By: Michael Guckes, Senior Economist on June 13th, 2022
Impact of Inflation on Construction Readings
In my recent article about non-dollar metrics, I described how the inflation-adjusted value of unfilled orders, new orders, and inventory are all at record current-day dollar amounts; yet when these readings are converted to 2019 equivalent dollars we actually see a decrease in inventories, new orders, and unfilled orders.
Given how hard all of you in the construction and manufacturing spaces are working, a bit more of an explanation is due as to how it can be that 2019 was a better year than now.

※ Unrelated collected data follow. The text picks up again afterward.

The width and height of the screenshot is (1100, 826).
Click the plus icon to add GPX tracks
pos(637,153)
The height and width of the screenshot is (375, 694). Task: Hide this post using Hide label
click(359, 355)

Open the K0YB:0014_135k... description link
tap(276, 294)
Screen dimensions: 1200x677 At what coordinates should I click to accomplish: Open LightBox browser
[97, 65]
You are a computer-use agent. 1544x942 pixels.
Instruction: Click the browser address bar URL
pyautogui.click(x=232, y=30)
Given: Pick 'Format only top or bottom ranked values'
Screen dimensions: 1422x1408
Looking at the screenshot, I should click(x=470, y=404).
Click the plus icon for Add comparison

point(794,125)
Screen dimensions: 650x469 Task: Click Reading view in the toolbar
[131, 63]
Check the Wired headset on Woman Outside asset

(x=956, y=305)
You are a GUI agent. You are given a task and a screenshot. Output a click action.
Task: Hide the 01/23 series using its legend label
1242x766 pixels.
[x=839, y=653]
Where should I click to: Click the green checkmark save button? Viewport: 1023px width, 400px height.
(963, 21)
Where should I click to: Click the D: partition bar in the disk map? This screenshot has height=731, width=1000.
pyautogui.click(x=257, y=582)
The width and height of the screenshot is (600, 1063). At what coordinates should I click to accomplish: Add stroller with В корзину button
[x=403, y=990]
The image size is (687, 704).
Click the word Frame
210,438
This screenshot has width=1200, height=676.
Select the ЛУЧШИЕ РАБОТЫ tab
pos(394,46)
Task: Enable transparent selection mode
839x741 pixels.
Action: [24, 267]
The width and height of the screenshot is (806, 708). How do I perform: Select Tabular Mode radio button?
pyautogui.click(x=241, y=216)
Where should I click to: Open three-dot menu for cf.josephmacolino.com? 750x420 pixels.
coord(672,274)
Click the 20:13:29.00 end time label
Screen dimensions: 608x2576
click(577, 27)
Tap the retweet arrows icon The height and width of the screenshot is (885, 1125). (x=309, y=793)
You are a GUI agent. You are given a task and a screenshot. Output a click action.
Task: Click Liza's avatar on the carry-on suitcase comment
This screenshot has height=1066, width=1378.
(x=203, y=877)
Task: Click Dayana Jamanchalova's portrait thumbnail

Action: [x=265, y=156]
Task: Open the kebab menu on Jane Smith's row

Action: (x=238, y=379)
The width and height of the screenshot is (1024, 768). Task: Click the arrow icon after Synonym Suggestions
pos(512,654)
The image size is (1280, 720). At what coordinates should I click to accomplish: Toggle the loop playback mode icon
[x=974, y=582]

The first is that while business activity today compared to a year ago may be up 30%, 40%, or more in some instances, these results are in part possible for two reasons. The first is that the latest figures are being compared against year-ago readings which at the time were still reflective of COVID-19’s economic damage. In contrast, comparing the latest results in the construction space against those from late 2019 shows that the construction industry spent much of the last two and a half years merely making up for lost ground in 2020 and 2021.
Secondly, we may be failing to fully comprehend the cumulative impact of inflation—and especially inflation in the construction space—since late 2019. Monthly figures, such as the latest headline inflation reading at a 40-year high, fail to stress the cumulative impact of elevated inflation readings over time. Between December 2019 and May 2022 (2 ½ years), the total change in overall prices per the U.S. Consumer Price Index was 14%. This figure pales in comparison to the price rises seen in the construction space.
Over the same period, price inflation for construction materials has risen between 41% and 48%. In other words, construction firms are spending over 40% more money today for the same level of physical inventory as they were buying in late 2019. Below are four measures provided by the U.S. Bureau of Labor Statistics which measure the change in the price of construction materials. (All measures have been recentered where necessary to December 2014 = 100.)
The striking fact that looking at the numbers one way, and then looking at them another way, provides a noticeably different view of the same economy is why it is so important for business leaders to be very careful about not just what data they consume, but how they consume it. The failure to correctly perceive economic conditions correctly could be devastating for businesses in these sectors.